Question about evaluation on KITTI-360 dataset.

sherwinbahmani / cc3d

CC3D: Layout-Conditioned Generation of Compositional 3D Scenes

https://sherwinbahmani.github.io/cc3d

96 stars 3 forks source link

Question about evaluation on KITTI-360 dataset. #8

Closed FanLu97 closed 1 year ago

FanLu97 commented 1 year ago

Hi, thanks for the great work. I have some questions about the evaluation on KITTI-360 dataset. You mentioned that you generated 37691 scenes and use the maximum 37691 images for evaluation. I wonder how the rendering camera poses are selected, e.g., random selection or just use the center pose of the scene?

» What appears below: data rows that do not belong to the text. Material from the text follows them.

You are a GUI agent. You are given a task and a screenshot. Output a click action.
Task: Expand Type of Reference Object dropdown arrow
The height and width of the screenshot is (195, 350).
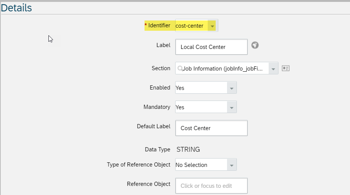pos(232,165)
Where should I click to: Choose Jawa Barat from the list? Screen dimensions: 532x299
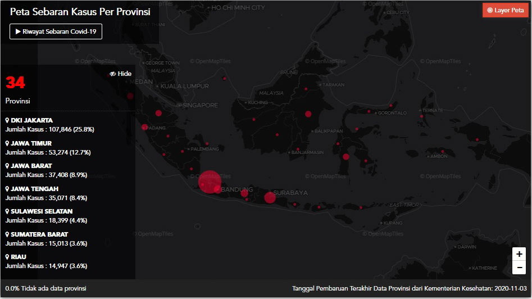31,166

Look forward to your reply! Thanks!

sherwinbahmani commented 1 year ago

Hi, The camera poses are randomly sampled from the training data distribution. Since FID measures the similarity to the training distribution, we follow common practice for that.

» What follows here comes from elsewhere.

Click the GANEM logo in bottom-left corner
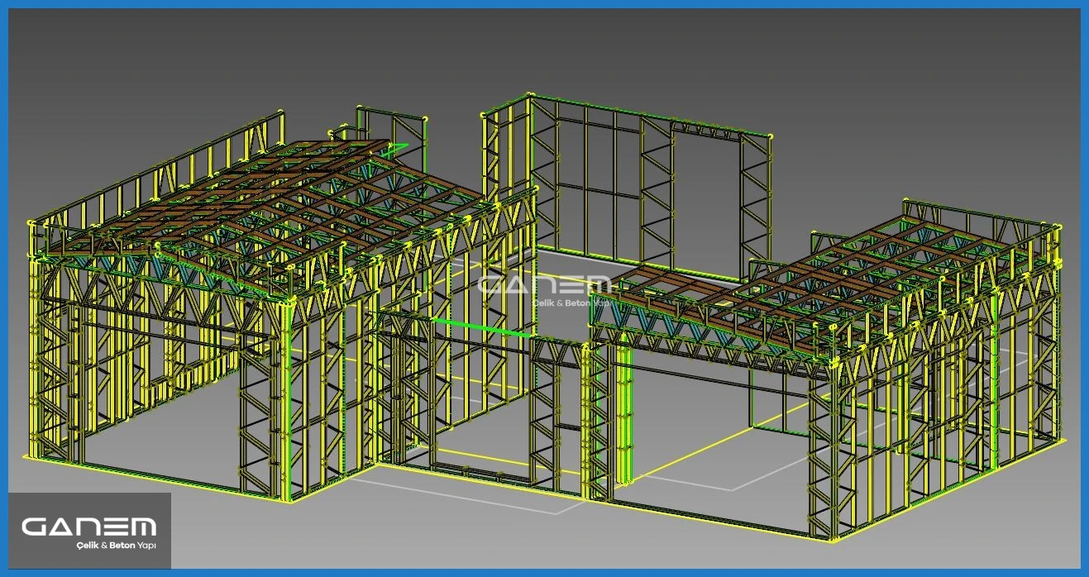 pos(88,527)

FanLu97 commented 1 year ago

Thanks for your quick reply! Got it! Sorry to bother your again, you mentioned that "we discard scenes where the car is turning either left of right". Is there any special reasons for this operation? Or have you observed limitations of the method under such conditions?

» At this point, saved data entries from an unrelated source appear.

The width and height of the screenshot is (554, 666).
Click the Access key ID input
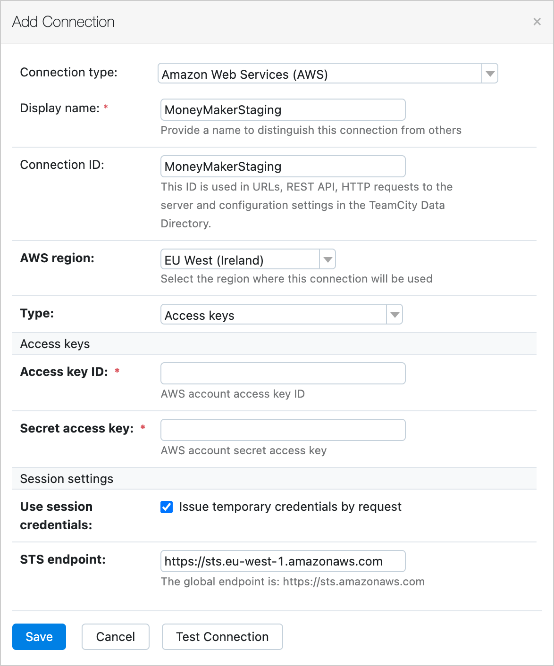click(283, 373)
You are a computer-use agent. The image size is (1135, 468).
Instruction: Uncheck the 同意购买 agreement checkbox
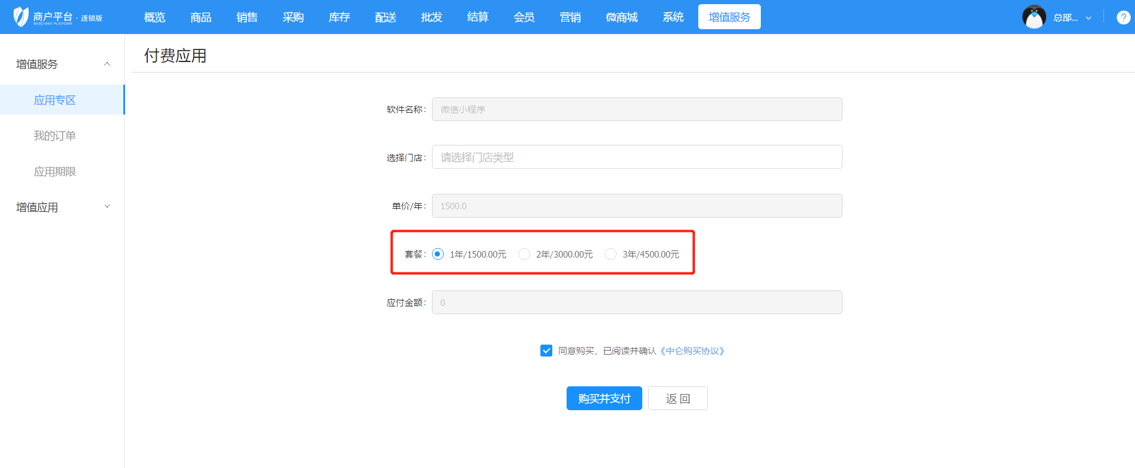tap(546, 351)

FanLu97 commented 1 year ago

I have generated data for KITTI-360 dataset using https://github.com/QhelDIV/kitti360_renderer (BTW, it contains more than 70k images, I think the reason may be that you filtered turning conditions?). However, when I run generate.sh using the data and the provided pretrained weights to generate results, the results are nearly blank like below: Image: 0000 Depth: 0000 Have I missed anything?

Thanks in advance!

sherwinbahmani commented 1 year ago

Hi,

Generally our method should also handle cars turning left and right, but it makes the task much easier to not handle it. It might need some smarter camera sampling to handle such cases. Hence, we filtered them out with the strict filter. This leads to less than 70k images, yes.

About the result: How did you preprocess the dataset? Can you print the input data you are using for this specific sample, so the boxes.npz basically? You are using the provided kitti checkpoint?

FanLu97 commented 1 year ago

Thanks for the reply! I can now successfully generate the results using your provided pretrained weights with minor changes. Specifically, previously I used the camera_coords and target_coords generated by https://github.com/QhelDIV/kitti360_renderer and got blank results. However, I found the coords may not follow the camera convention in EG3D (x-right, y-down, z-forwards). Thus I change the coords by adding following codes in generator.py (after line 383) and it worked now.

camera_coords_ = camera_coords.clone()
target_coords_ = target_coords.clone()
camera_coords_[:,1] = -camera_coords[:,2]
camera_coords_[:,2] = -camera_coords[:,1]
target_coords_[:,1] = -target_coords[:,2]
target_coords_[:,2] = -target_coords[:,1]
camera_coords = camera_coords_.clone()
target_coords = target_coords_.clone()